LECTURA DEL PÁRRAFO 20:

20. Jesús muerto y resucitado es el centro de nuestra fe. San Pablo, al enunciar en pocas palabras este contenido —utiliza sólo cuatro verbos—, nos transmite el “núcleo” de nuestra esperanza: «Les he trasmitido en primer lugar, lo que yo mismo recibí: Cristo murió por nuestros pecados, conforme a la Escritura. Fue sepultado y resucitó al tercer día, de acuerdo con la Escritura. Se apareció a Pedro y después a los Doce» ( 1 Co 15,3-5). Cristo muriófue sepultadoresucitóse apareció. Por nosotros atravesó el drama de la muerte. El amor del Padre lo resucitó con la fuerza del Espíritu, haciendo de su humanidad la primicia de la eternidad para nuestra salvación. La esperanza cristiana consiste precisamente en esto: ante la muerte, donde parece que todo acaba, se recibe la certeza de que, gracias a Cristo, a su gracia, que nos ha sido comunicada en el Bautismo, «la vida no termina, sino que se transforma» [15] para siempre. En el Bautismo, en efecto, sepultados con Cristo, recibimos en Él resucitado el don de una vida nueva, que derriba el muro de la muerte, haciendo de ella un pasaje hacia la eternidad. 

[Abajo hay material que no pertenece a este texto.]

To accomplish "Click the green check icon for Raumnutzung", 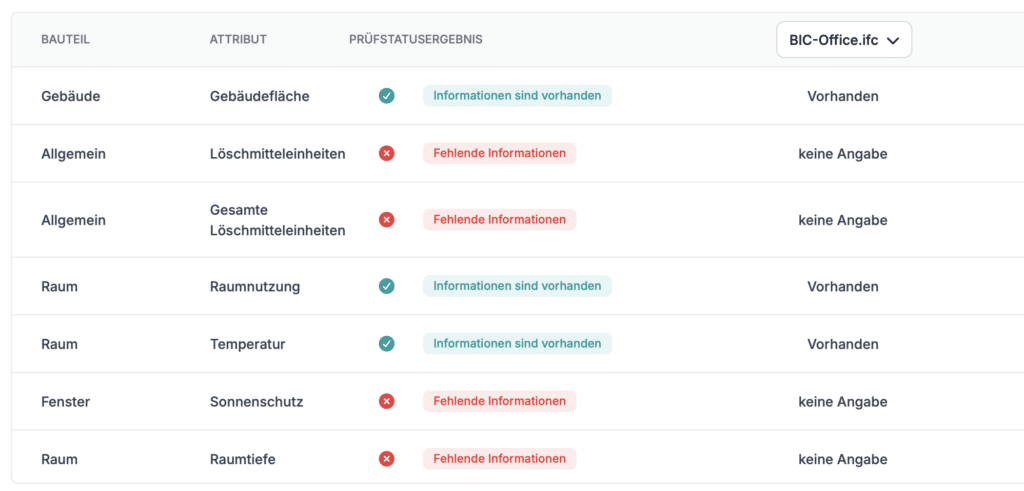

Y si bien, frente a la muerte —dolorosa separación que nos obliga a dejar a nuestros seres más queridos— no cabe discurso alguno, el Jubileo nos ofrecerá la oportunidad de redescubrir, con inmensa gratitud, el don de esa vida nueva recibida en el Bautismo, capaz de transfigurar su dramaticidad. En el contexto jubilar, es significativo reflexionar sobre cómo se ha comprendido este misterio desde los primeros siglos de nuestra fe. Por ejemplo, los cristianos, durante mucho tiempo construyeron la pila bautismal de forma octogonal, y todavía hoy podemos admirar muchos bautisterios antiguos que conservan dicha forma, como en San Juan de Letrán en Roma. Esto indica que en la fuente baustismal se inaugura el octavo día, es decir, el de la resurrección, el día que va más allá del tiempo habitual, marcado por la sucesión de las semanas, abriendo así el ciclo del tiempo a la dimensión de la eternidad, a la vida que dura para siempre. Esta es la meta a la que tendemos en nuestra peregrinación terrena (cf. Rm 6,22).

El testimonio más convincente de esta esperanza nos lo ofrecen los mártires, que, firmes en la fe en Cristo resucitado, supieron renunciar a la vida terrena con tal de no traicionar a su Señor. Ellos están presentes en todas las épocas y son numerosos, quizás más que nunca en nuestros días, como confesores de la vida que no tiene fin. Necesitamos conservar su testimonio para hacer fecunda nuestra esperanza.

Estos mártires, pertenecientes a las diversas tradiciones cristianas, son también semillas de unidad porque expresan el ecumenismo de la sangre. Durante el Jubileo, por lo tanto, mi vivo deseo es que haya una celebración ecuménica donde se ponga de manifiesto la riqueza del testimonio de estos mártires.